_Directions for this task_. Repeat every line from the line containing "Given: Select the Scissors split tool" to the end of the data, exactly. Leave the pictures out.

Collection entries
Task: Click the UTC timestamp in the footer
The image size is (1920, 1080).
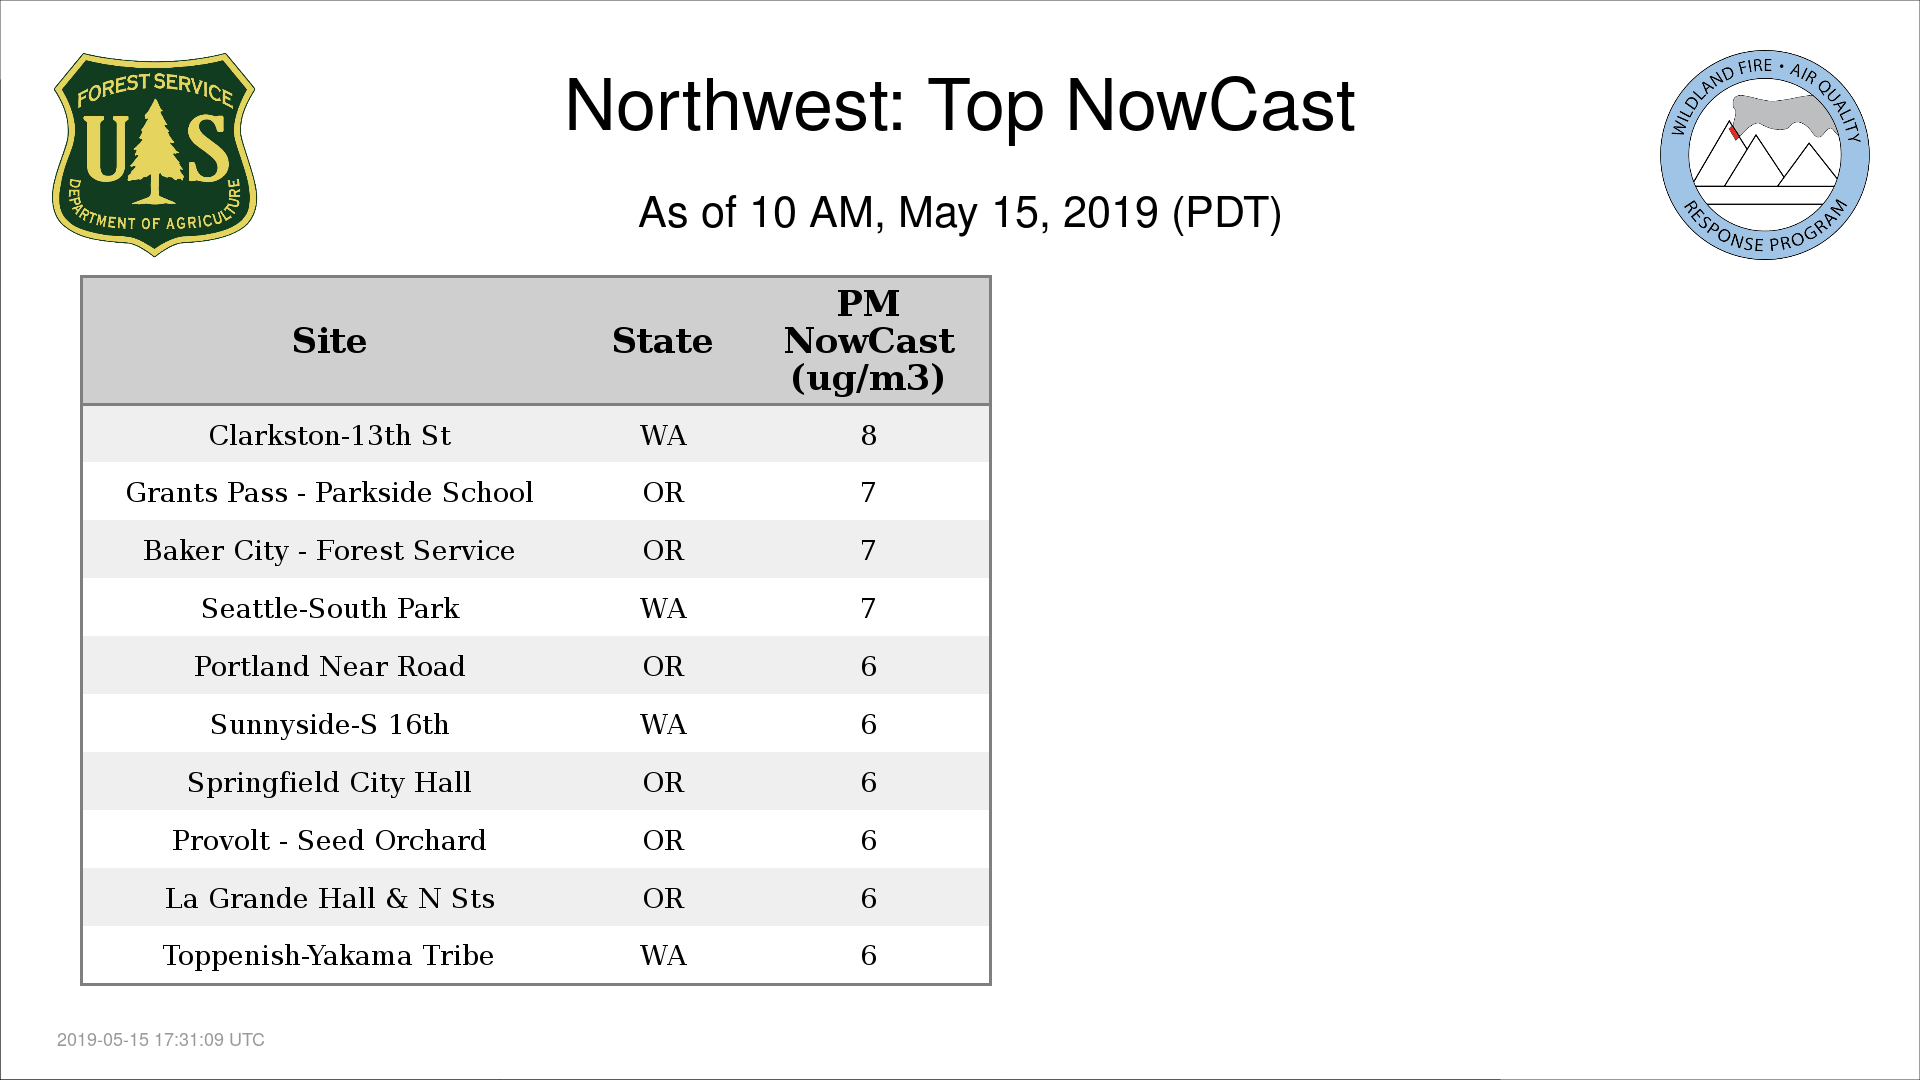Action: [x=161, y=1040]
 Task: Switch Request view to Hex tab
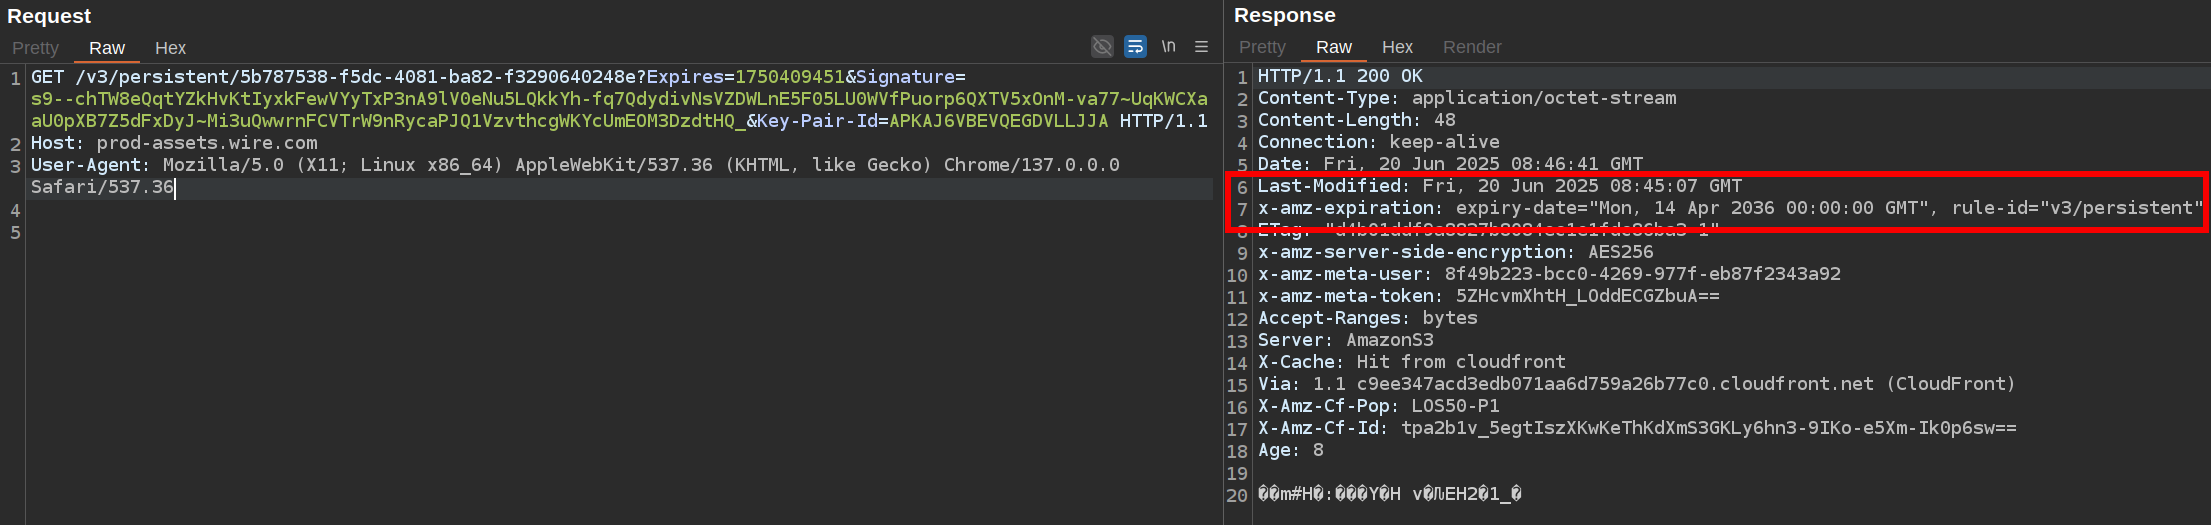(x=170, y=48)
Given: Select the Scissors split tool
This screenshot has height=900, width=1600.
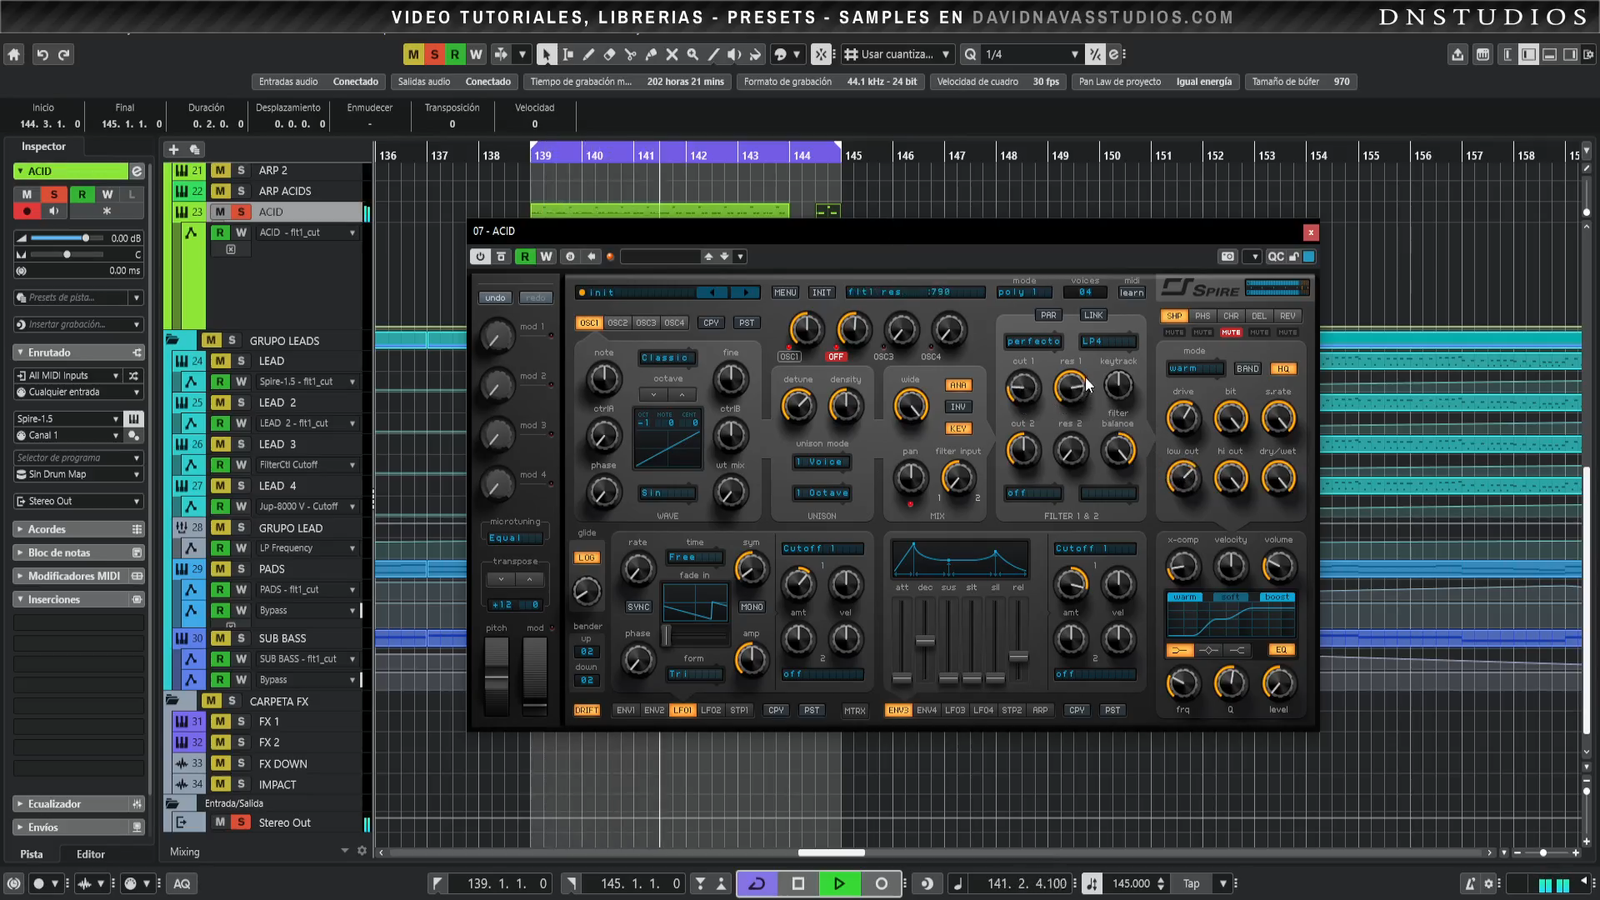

_Output for this exercise_.
Given: Select the Scissors split tool
This screenshot has height=900, width=1600.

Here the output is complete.